Saturday, June 6, 2015

First Days on the Finger Lakes Trail

On the border of PA and NY, 1.1 miles along the Finger Lakes Trail
My father, Douglas Houskeeper, at 1.1 miles along the Finger Lakes Trail
The journey has begun! In fact, I am on day 3 of the hike and it has been an absolute dream thus far. My father and I have been graced with the most beautiful weather for hiking - cool mornings and evenings and no warmer than the high seventies during the day, as well as blue skies - the plants have been PLENTIFUL, so many I seem to stop every few feet to take a photo or examine a new species, the insects have been kept at bay thanks to the cool temps, the trail has been a series of mostly moderate ups and downs, but above all it has been a gift to be hiking in my familiar woods again. Sure, I've never been through this particular part of the state before, but as I walk I am keenly aware of how at home I feel amongst these trees, these flowers, these modest round-top mountains, and treading atop the rocky black dirt of the northeast. I am grateful that I get to spend the next two months at home in these woods.

A portion of the trail through Allegany State Park that followed an old railroad bed - we found just one piece of rusted iron from the track, all other traces were long gone
Wild Geranium - Geranium maculatum
English Plantain (Plantago lanceolata)
Blue Star Grass (Sisyrinchium spp.)
As my father and I made the drive on Tuesday, I was very aware of how after we passed the traffic of Scranton and then nearby Binghampton, the exits for nearby towns seemed to be fewer and further between. Past an exit for Ithaca and then through Elmira, highway 86 then became bumpy and rutted and shared the road with only the occasional Mack Truck. We drove through a narrow valley made up of green rounded ridges on either side and sparkling rivers - the Susquehanna, Cohocton, and Genesee. This landscape was spacious. I recognized town names on the passing signs from my maps, and realized that we were indeed following (at times) the same route that the trail would. Yes this trail would be different from the frequent civilization of the Mountains to Sea Trail, however similar in that there would be few to no hikers.

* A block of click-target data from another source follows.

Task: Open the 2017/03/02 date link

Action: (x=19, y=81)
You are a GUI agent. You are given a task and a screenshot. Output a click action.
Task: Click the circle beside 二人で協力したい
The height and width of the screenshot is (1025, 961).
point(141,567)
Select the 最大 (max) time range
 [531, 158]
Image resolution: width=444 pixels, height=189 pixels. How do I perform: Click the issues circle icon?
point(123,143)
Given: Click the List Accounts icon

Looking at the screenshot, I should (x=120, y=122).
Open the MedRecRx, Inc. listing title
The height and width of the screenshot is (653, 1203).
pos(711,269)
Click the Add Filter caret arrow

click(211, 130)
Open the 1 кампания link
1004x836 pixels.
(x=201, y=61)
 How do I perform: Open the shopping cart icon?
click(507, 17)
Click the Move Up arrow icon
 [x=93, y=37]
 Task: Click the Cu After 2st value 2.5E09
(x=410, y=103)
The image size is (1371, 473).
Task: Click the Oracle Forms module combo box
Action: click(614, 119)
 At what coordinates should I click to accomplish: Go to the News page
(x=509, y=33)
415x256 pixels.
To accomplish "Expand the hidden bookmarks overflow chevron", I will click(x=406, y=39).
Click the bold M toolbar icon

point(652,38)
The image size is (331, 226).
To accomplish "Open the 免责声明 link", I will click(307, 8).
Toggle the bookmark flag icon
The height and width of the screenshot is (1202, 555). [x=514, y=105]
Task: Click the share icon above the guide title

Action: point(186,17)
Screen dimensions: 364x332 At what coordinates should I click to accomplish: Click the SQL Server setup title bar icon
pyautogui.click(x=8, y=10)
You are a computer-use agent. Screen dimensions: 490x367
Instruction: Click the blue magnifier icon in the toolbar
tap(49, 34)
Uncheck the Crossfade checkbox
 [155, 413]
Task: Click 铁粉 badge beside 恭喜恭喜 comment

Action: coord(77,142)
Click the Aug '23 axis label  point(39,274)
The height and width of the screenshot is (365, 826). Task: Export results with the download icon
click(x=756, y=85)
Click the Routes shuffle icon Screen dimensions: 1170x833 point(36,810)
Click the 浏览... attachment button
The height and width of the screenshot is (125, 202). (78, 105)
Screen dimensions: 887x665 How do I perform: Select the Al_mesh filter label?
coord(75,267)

Thus far, I have been right. We saw just one couple that was hiking together roll into the first shelter we stayed at, Willis Creek, and the next day, a father and son out foraging for Chaga. Oh...and our awesome shuttle person, Gene Cornelius!

I reached out to Gene, a member of the Finger Lakes Trail Conference and FLT trail crew leader, who lives in the area to see if he could help with shuttling us to the beginning of the trail. Well Gene not only helped us out with a ride but made a point to cruise by where the trail would exit the woods near Salamanca, the town we'd be walking into on our third day. As we did, and saw little sign of the trail, he suspected there may be a reroute. Although there was little to no cell service, he said he would try and give us a ring throughout the day with more information. Gene did more than give us a ring...he walked the trail from a road crossing and appeared at the Willis Creek Lean-to later that evening with a sketched map of the reroute and point by point instructions. He was concerned we'd get turned out trying to find our way back to town. Trail people are some of the most thoughtful folks I've ever met. Thank you, Gene!

Part of the reroute that Gene informed us of - we walked this ATV trail along the power lines for 1.5 miles.
As you can see from the photo above, this trail is still expected to have its bits and pieces of civilized turf connecting the wilderness portions and lemme tell was a just a lil strange after being in the silence of the woods with nothing more than owl hoot, birdsong, and snapping of twigs for over 2 days, to walk this path with the hum of I-86 just behind the trees. And then, after literally hopping, splashing, and sinking through a mud swamp at the end of these lines due to construction, to glimpse the golden arches of McDonalds above the treetops and then, the massive structure that is the Seneca Casino here in Salamanca.

Signs such as these have been frequent, regularly reminding me of just how far I'm going
And now I hike on! I figure I should be in Ellicottville within the next 3 days. This will be the first leg of the trek on my own without the security of knowing I have a vehicle and hotel waiting for me once I reach town. A wee daunting. But also so awesome to be on a trail completely unknown to me with the chance of beauty hidden just over each ascent, descent, or around the bend.